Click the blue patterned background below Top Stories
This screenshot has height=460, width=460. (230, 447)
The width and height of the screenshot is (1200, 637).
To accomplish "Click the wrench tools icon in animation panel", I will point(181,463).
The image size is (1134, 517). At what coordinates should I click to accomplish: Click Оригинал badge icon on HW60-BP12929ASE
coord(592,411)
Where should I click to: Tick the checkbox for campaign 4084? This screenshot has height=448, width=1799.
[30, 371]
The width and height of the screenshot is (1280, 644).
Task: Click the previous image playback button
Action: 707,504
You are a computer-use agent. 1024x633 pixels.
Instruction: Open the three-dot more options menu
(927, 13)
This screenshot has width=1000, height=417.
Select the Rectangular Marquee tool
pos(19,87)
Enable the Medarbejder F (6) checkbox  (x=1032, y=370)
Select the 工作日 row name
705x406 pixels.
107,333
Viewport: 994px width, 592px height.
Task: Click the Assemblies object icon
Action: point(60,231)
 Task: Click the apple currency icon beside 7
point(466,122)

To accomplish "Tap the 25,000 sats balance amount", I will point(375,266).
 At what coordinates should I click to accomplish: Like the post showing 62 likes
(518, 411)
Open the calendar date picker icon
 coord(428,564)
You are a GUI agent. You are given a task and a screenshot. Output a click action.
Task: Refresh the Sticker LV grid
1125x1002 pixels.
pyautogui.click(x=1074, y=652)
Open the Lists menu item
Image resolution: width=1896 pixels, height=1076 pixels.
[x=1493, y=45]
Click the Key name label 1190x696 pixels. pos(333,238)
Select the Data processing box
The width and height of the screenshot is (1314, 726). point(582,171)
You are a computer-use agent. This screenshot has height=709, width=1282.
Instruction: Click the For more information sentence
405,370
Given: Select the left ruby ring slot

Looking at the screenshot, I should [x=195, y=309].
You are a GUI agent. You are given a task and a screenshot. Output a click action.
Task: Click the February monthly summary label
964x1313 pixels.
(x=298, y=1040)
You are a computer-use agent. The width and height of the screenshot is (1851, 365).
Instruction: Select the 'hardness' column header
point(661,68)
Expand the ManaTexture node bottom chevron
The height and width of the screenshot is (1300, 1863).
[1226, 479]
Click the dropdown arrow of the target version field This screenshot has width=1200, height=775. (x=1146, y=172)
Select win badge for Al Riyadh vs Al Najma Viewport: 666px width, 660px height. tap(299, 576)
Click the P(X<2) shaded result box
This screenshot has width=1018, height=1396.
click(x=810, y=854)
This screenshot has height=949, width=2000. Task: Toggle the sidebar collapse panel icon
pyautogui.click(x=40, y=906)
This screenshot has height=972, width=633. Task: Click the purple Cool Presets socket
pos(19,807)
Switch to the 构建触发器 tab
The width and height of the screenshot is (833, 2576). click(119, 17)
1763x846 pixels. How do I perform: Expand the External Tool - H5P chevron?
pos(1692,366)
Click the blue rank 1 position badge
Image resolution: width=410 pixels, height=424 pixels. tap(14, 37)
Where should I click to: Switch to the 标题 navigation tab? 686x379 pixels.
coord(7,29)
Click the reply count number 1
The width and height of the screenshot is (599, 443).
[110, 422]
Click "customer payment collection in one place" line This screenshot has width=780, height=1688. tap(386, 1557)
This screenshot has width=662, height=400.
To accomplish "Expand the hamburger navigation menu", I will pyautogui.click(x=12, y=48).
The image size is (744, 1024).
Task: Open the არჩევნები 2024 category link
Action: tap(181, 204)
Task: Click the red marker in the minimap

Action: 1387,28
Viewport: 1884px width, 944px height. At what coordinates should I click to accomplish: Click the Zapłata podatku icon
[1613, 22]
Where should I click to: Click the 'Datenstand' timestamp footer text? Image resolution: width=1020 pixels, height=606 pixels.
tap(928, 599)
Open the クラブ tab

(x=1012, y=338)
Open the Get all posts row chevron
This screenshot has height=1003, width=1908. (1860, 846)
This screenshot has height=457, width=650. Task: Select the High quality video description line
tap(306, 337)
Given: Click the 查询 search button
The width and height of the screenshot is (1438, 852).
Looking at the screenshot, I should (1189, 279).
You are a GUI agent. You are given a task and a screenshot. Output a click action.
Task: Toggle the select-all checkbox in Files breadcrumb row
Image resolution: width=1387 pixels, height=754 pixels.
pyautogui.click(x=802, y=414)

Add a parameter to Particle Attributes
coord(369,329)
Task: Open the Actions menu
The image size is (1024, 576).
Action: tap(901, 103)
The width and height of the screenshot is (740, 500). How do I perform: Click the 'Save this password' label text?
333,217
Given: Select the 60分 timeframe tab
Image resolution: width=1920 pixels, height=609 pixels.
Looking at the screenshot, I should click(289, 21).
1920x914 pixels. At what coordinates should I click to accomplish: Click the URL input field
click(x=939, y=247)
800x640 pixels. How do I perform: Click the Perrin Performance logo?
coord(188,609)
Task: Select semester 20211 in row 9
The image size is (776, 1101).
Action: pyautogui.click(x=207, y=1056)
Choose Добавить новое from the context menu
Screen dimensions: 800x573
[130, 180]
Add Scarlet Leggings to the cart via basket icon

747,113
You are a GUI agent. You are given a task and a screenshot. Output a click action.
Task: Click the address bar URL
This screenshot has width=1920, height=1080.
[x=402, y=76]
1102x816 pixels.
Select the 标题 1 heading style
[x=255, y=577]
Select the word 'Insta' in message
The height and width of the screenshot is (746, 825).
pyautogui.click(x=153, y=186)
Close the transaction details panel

--

What is being asked:
Can you reproduce the data from the line containing "Click the dropdown" through the line containing "Select win badge", requests included, with only the click coordinates in the answers scaled by 1.05 and rounded to whole numbers, halves rounding up?

Written solution:
Click the dropdown arrow of the target version field This screenshot has width=1200, height=775. (x=1203, y=181)
Select win badge for Al Riyadh vs Al Najma Viewport: 666px width, 660px height. tap(314, 605)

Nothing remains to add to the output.